* DATA EXTRACT *
↓

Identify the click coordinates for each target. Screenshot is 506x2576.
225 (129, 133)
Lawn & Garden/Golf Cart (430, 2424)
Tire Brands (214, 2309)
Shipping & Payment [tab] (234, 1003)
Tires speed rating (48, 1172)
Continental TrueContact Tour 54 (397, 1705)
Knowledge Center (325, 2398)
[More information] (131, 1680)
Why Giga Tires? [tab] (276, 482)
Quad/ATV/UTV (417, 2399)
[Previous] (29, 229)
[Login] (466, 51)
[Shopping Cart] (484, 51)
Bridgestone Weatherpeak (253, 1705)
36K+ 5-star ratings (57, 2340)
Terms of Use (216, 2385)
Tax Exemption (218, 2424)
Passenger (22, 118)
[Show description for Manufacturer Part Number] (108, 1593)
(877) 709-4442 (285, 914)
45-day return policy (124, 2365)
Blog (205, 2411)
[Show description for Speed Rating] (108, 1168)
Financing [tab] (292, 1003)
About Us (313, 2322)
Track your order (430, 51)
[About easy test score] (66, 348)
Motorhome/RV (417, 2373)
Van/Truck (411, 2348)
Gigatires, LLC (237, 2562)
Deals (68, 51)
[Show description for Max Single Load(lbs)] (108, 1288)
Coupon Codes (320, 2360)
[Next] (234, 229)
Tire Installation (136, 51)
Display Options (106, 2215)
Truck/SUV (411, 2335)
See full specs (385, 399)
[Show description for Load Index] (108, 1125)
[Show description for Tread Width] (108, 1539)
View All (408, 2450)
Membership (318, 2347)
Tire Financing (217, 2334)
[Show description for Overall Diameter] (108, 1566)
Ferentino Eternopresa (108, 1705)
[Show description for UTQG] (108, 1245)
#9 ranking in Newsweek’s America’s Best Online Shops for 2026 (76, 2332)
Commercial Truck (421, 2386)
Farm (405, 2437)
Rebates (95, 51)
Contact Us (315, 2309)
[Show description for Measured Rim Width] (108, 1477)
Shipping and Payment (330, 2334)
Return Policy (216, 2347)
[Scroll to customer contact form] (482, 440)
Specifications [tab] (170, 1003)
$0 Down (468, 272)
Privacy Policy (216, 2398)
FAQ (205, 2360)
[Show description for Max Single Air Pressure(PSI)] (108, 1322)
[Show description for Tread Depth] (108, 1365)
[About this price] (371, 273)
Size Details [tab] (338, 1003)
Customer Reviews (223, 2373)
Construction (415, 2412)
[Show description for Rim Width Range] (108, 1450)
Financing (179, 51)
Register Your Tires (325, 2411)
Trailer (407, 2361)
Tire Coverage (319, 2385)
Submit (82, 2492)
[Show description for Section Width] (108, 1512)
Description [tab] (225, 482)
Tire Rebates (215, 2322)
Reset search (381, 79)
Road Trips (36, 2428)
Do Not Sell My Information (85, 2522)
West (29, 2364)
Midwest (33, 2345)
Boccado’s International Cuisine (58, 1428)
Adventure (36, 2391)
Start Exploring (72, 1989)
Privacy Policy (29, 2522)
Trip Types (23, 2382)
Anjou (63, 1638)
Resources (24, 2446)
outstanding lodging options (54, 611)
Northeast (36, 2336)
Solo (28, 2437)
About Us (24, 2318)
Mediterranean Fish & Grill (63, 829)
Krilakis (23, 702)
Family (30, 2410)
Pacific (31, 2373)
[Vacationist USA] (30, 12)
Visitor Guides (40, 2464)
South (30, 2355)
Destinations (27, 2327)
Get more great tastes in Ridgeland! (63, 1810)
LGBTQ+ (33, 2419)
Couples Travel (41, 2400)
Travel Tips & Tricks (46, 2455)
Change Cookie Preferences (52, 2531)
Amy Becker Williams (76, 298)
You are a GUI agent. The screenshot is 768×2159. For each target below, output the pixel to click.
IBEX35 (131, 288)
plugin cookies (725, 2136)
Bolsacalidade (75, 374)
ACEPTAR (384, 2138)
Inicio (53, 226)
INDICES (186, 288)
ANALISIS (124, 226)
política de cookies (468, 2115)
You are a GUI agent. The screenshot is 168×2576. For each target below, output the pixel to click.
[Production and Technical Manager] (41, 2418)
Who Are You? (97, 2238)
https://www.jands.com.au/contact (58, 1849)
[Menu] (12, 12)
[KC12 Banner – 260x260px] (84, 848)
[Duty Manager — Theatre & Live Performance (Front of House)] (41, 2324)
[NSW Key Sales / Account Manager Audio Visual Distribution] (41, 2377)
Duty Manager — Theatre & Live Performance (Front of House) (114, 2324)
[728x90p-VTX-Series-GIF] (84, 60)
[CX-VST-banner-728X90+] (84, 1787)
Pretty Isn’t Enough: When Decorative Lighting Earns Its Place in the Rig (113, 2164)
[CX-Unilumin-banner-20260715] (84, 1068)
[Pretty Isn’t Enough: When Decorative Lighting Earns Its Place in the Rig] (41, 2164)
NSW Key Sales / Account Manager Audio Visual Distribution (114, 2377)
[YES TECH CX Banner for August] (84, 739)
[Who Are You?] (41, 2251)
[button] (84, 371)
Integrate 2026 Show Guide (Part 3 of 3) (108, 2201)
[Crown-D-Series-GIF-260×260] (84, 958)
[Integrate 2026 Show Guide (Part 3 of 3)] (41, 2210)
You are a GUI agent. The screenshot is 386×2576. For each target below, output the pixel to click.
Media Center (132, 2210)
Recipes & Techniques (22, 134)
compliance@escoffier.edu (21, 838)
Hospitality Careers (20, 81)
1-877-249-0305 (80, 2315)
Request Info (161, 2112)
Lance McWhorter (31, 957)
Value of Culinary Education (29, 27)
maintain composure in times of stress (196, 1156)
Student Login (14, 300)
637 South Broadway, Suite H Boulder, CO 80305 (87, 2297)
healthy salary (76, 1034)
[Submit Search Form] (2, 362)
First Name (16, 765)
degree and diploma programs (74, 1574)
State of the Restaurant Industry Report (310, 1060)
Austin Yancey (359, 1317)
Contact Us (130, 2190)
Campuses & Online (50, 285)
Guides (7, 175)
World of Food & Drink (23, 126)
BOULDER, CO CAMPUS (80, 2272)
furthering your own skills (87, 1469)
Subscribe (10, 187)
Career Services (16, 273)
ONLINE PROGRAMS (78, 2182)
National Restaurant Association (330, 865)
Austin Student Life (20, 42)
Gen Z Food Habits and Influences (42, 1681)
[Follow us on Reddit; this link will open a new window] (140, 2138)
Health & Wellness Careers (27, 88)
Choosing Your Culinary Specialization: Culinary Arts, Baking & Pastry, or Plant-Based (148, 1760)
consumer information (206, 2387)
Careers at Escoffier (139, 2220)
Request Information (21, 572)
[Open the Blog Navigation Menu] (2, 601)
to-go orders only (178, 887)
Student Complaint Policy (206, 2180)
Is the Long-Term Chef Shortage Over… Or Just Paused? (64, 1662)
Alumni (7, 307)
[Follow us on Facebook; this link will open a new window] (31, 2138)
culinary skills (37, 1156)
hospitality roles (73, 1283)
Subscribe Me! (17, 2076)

↑

* INSTRUCTIONS FOR THE TASK *
Print out the listing in full, exactly as it appears.

* WRITTEN ANSWER *
Identify the click coordinates for each target. Screenshot is 506x2576.
225 (129, 133)
Lawn & Garden/Golf Cart (430, 2424)
Tire Brands (214, 2309)
Shipping & Payment [tab] (234, 1003)
Tires speed rating (48, 1172)
Continental TrueContact Tour 54 (397, 1705)
Knowledge Center (325, 2398)
[More information] (131, 1680)
Why Giga Tires? [tab] (276, 482)
Quad/ATV/UTV (417, 2399)
[Previous] (29, 229)
[Login] (466, 51)
[Shopping Cart] (484, 51)
Bridgestone Weatherpeak (253, 1705)
36K+ 5-star ratings (57, 2340)
Terms of Use (216, 2385)
Tax Exemption (218, 2424)
Passenger (22, 118)
[Show description for Manufacturer Part Number] (108, 1593)
(877) 709-4442 (285, 914)
45-day return policy (124, 2365)
Blog (205, 2411)
[Show description for Speed Rating] (108, 1168)
Financing [tab] (292, 1003)
About Us (313, 2322)
Track your order (430, 51)
[About easy test score] (66, 348)
Motorhome/RV (417, 2373)
Van/Truck (411, 2348)
Gigatires, LLC (237, 2562)
Deals (68, 51)
[Show description for Max Single Load(lbs)] (108, 1288)
Coupon Codes (320, 2360)
[Next] (234, 229)
Tire Installation (136, 51)
Display Options (106, 2215)
Truck/SUV (411, 2335)
See full specs (385, 399)
[Show description for Load Index] (108, 1125)
[Show description for Tread Width] (108, 1539)
View All (408, 2450)
Membership (318, 2347)
Tire Financing (217, 2334)
[Show description for Overall Diameter] (108, 1566)
Ferentino Eternopresa (108, 1705)
[Show description for UTQG] (108, 1245)
#9 ranking in Newsweek’s America’s Best Online Shops for 2026 (76, 2332)
Commercial Truck (421, 2386)
Farm (405, 2437)
Rebates (95, 51)
Contact Us (315, 2309)
[Show description for Measured Rim Width] (108, 1477)
Shipping and Payment (330, 2334)
Return Policy (216, 2347)
[Scroll to customer contact form] (482, 440)
Specifications [tab] (170, 1003)
$0 Down (468, 272)
Privacy Policy (216, 2398)
FAQ (205, 2360)
[Show description for Max Single Air Pressure(PSI)] (108, 1322)
[Show description for Tread Depth] (108, 1365)
[About this price] (371, 273)
Size Details [tab] (338, 1003)
Customer Reviews (223, 2373)
Construction (415, 2412)
[Show description for Rim Width Range] (108, 1450)
Financing (179, 51)
Register Your Tires (325, 2411)
Trailer (407, 2361)
Tire Coverage (319, 2385)
Submit (82, 2492)
[Show description for Section Width] (108, 1512)
Description [tab] (225, 482)
Tire Rebates (215, 2322)
Reset search (381, 79)
Road Trips (36, 2428)
Do Not Sell My Information (85, 2522)
West (29, 2364)
Midwest (33, 2345)
Boccado’s International Cuisine (58, 1428)
Adventure (36, 2391)
Start Exploring (72, 1989)
Privacy Policy (29, 2522)
Trip Types (23, 2382)
Anjou (63, 1638)
Resources (24, 2446)
outstanding lodging options (54, 611)
Northeast (36, 2336)
Solo (28, 2437)
About Us (24, 2318)
Mediterranean Fish & Grill (63, 829)
Krilakis (23, 702)
Family (30, 2410)
Pacific (31, 2373)
[Vacationist USA] (30, 12)
Visitor Guides (40, 2464)
South (30, 2355)
Destinations (27, 2327)
Get more great tastes in Ridgeland! (63, 1810)
LGBTQ+ (33, 2419)
Couples Travel (41, 2400)
Travel Tips & Tricks (46, 2455)
Change Cookie Preferences (52, 2531)
Amy Becker Williams (76, 298)
You are a GUI agent. The screenshot is 768×2159. For each target below, output the pixel to click.
IBEX35 (131, 288)
plugin cookies (725, 2136)
Bolsacalidade (75, 374)
ACEPTAR (384, 2138)
Inicio (53, 226)
INDICES (186, 288)
ANALISIS (124, 226)
política de cookies (468, 2115)
You are a GUI agent. The screenshot is 168×2576. For each target below, output the pixel to click.
[Production and Technical Manager] (41, 2418)
Who Are You? (97, 2238)
https://www.jands.com.au/contact (58, 1849)
[Menu] (12, 12)
[KC12 Banner – 260x260px] (84, 848)
[Duty Manager — Theatre & Live Performance (Front of House)] (41, 2324)
[NSW Key Sales / Account Manager Audio Visual Distribution] (41, 2377)
Duty Manager — Theatre & Live Performance (Front of House) (114, 2324)
[728x90p-VTX-Series-GIF] (84, 60)
[CX-VST-banner-728X90+] (84, 1787)
Pretty Isn’t Enough: When Decorative Lighting Earns Its Place in the Rig (113, 2164)
[CX-Unilumin-banner-20260715] (84, 1068)
[Pretty Isn’t Enough: When Decorative Lighting Earns Its Place in the Rig] (41, 2164)
NSW Key Sales / Account Manager Audio Visual Distribution (114, 2377)
[YES TECH CX Banner for August] (84, 739)
[Who Are You?] (41, 2251)
[button] (84, 371)
Integrate 2026 Show Guide (Part 3 of 3) (108, 2201)
[Crown-D-Series-GIF-260×260] (84, 958)
[Integrate 2026 Show Guide (Part 3 of 3)] (41, 2210)
You are a GUI agent. The screenshot is 386×2576. For each target below, output the pixel to click.
Media Center (132, 2210)
Recipes & Techniques (22, 134)
compliance@escoffier.edu (21, 838)
Hospitality Careers (20, 81)
1-877-249-0305 (80, 2315)
Request Info (161, 2112)
Lance McWhorter (31, 957)
Value of Culinary Education (29, 27)
maintain composure in times of stress (196, 1156)
Student Login (14, 300)
637 South Broadway, Suite H Boulder, CO 80305 (87, 2297)
healthy salary (76, 1034)
[Submit Search Form] (2, 362)
First Name (16, 765)
degree and diploma programs (74, 1574)
State of the Restaurant Industry Report (310, 1060)
Austin Yancey (359, 1317)
Contact Us (130, 2190)
Campuses & Online (50, 285)
Guides (7, 175)
World of Food & Drink (23, 126)
BOULDER, CO CAMPUS (80, 2272)
furthering your own skills (87, 1469)
Subscribe (10, 187)
Career Services (16, 273)
ONLINE PROGRAMS (78, 2182)
National Restaurant Association (330, 865)
Austin Student Life (20, 42)
Gen Z Food Habits and Influences (42, 1681)
[Follow us on Reddit; this link will open a new window] (140, 2138)
Health & Wellness Careers (27, 88)
Choosing Your Culinary Specialization: Culinary Arts, Baking & Pastry, or Plant-Based (148, 1760)
consumer information (206, 2387)
Careers at Escoffier (139, 2220)
Request Information (21, 572)
[Open the Blog Navigation Menu] (2, 601)
to-go orders only (178, 887)
Student Complaint Policy (206, 2180)
Is the Long-Term Chef Shortage Over… Or Just Paused? (64, 1662)
Alumni (7, 307)
[Follow us on Facebook; this link will open a new window] (31, 2138)
culinary skills (37, 1156)
hospitality roles (73, 1283)
Subscribe Me! (17, 2076)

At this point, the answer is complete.